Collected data
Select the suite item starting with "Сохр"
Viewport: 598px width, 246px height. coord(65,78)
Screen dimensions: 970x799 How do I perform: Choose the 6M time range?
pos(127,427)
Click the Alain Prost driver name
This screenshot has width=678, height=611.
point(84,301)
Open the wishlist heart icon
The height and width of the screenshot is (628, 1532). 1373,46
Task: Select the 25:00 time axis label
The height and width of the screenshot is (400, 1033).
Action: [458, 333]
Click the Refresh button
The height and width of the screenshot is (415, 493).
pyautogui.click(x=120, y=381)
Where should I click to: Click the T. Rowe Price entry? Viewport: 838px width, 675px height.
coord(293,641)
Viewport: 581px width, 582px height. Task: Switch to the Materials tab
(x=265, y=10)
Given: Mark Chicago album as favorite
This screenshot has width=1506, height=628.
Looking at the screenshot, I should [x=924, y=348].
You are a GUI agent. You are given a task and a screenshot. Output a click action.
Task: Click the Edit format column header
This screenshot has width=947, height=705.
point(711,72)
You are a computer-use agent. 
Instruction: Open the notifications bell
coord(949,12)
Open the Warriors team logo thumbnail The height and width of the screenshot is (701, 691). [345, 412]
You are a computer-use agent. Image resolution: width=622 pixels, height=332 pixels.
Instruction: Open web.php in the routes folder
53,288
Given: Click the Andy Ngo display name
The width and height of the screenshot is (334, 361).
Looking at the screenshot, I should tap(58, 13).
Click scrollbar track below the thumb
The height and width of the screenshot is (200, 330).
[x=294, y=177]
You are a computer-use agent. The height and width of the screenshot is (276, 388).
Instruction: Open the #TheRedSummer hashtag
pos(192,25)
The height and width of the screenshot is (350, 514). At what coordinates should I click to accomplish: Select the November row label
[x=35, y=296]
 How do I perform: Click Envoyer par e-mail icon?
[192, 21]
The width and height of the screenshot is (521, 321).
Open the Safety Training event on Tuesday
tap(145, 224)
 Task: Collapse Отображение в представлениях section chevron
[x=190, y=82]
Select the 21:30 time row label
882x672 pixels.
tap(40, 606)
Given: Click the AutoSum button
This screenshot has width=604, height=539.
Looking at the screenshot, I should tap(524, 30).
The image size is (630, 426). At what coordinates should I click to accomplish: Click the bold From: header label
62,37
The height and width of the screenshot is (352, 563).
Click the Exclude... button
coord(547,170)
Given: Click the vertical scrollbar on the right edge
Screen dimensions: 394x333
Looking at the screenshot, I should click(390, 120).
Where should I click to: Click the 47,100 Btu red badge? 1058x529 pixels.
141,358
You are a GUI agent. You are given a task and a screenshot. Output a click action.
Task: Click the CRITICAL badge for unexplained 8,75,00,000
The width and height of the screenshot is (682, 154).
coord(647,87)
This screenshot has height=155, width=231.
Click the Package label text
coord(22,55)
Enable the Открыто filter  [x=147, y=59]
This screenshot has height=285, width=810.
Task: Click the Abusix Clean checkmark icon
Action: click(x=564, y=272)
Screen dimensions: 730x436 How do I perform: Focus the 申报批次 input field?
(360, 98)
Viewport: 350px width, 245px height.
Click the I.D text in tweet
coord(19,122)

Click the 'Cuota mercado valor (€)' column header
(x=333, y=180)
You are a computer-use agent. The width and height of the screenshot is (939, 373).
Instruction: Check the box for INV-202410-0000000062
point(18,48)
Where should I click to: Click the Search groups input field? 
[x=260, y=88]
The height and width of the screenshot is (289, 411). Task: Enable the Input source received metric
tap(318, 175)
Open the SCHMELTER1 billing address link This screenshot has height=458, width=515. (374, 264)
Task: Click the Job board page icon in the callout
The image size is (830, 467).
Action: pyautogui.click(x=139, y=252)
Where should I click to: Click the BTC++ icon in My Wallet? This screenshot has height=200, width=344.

▶ [Task requirements]:
Output exactly the lines from the one containing "Open the SCHMELTER1" through the last line of the records, both included. Output nothing else.

▶ [Finished exercise]:
Open the SCHMELTER1 billing address link This screenshot has height=458, width=515. (374, 264)
Task: Click the Job board page icon in the callout
The image size is (830, 467).
Action: pyautogui.click(x=139, y=252)
Where should I click to: Click the BTC++ icon in My Wallet? This screenshot has height=200, width=344.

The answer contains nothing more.